# [Extrait du document]
• • •

En Belgique, le Congrès de la Fédération, tenu à Verviers les 25 et 26 décembre 1874, maintint le Conseil régional dans cette ville pour une nouvelle année. Une grève de houilleurs eut lieu en décembre à Charleroi : « Les grévistes, pauvres ouvriers ignorants, ont envoyé une députation au roi ; les délégués, au nombre de cinq, ont été reçus par Sa Majesté, qui les a renvoyés avec de l’eau bénite de cour. La grève continue ; Charleroi est hérissé de troupes de toutes armes, qui n’attendent qu’une occasion de donner aux ouvriers, à coups de fusil, des marques de la bienveillance royale. » (Bulletin du 10 janvier 1875.) Il n’y eut toutefois pas de massacre cette fois. L’organe des ouvriers marbriers, sculpteurs, et tailleurs de pierres de la Belgique, la Persévérance (qui paraissait depuis juillet 1874), expliqua, dans un article reproduit par le Bulletin, que les législateurs ne pouvaient apporter aux maux dont souffre le prolétariat que « des palliatifs insignifiants et inutiles » ; l’ouvrier « ne doit attendre l’amélioration de sa position que de lui-même » ; « pour sortir de leur position misérable, les ouvriers doivent créer des sociétés de résistance, se coaliser contre le capital, et tâcher, par tous les moyens qui sont en leur pouvoir, de diminuer les heures de travail » ; « diminuer les heures de travail, voilà de quoi doivent s’occuper les sociétés de résistance[1] ». Et le Bulletin ajoutait : « Nous recommandons tout spécialement ces passages, caractéristiques des sentiments qui animent les ouvriers belges conscients, aux méditations de ceux des ouvriers suisses qui ont foi dans les réformes politiques et dans l’intervention du gouvernement ».

• • •

# [Données de pointage des cibles]
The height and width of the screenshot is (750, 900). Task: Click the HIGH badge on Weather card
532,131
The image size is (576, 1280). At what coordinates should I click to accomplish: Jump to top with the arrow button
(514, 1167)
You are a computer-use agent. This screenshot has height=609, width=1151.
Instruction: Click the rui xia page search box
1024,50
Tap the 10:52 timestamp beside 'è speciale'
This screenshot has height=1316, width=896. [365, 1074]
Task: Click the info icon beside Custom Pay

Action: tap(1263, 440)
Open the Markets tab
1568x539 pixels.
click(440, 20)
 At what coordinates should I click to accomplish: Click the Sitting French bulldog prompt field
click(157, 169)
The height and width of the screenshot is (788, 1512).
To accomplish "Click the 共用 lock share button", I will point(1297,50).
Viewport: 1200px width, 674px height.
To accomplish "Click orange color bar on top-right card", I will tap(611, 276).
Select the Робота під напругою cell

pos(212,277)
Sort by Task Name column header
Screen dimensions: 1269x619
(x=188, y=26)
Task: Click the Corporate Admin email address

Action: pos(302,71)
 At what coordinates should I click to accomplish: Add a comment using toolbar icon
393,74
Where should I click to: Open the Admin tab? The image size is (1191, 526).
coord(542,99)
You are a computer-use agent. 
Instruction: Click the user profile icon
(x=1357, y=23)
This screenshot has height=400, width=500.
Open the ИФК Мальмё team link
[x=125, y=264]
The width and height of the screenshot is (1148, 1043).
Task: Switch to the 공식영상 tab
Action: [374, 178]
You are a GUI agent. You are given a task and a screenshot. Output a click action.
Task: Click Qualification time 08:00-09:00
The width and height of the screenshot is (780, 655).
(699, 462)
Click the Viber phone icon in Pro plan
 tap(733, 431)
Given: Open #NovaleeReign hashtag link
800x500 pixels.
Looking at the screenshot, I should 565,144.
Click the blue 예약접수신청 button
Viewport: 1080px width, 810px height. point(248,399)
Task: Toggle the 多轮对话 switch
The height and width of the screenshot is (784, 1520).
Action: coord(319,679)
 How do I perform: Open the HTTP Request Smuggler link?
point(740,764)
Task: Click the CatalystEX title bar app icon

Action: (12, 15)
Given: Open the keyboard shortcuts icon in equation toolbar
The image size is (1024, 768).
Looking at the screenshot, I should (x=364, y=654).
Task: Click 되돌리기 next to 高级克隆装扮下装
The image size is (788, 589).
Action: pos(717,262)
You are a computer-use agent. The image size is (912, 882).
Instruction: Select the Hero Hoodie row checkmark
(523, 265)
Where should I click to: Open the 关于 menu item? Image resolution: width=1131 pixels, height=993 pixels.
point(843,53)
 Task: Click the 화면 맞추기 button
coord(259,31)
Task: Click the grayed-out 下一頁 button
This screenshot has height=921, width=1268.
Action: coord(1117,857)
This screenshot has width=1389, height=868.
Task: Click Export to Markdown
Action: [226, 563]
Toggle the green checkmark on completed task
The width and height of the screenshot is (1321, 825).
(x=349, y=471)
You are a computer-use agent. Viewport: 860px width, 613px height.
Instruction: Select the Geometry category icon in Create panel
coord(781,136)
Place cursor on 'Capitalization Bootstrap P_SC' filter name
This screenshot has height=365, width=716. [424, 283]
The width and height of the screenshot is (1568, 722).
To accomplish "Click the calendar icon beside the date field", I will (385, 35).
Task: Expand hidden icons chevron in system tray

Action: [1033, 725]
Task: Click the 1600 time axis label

• • •

# [Exercice]
D'après l'extrait, depuis quand paraissait la Persévérance ?

# [Résultat]
Depuis juillet 1874.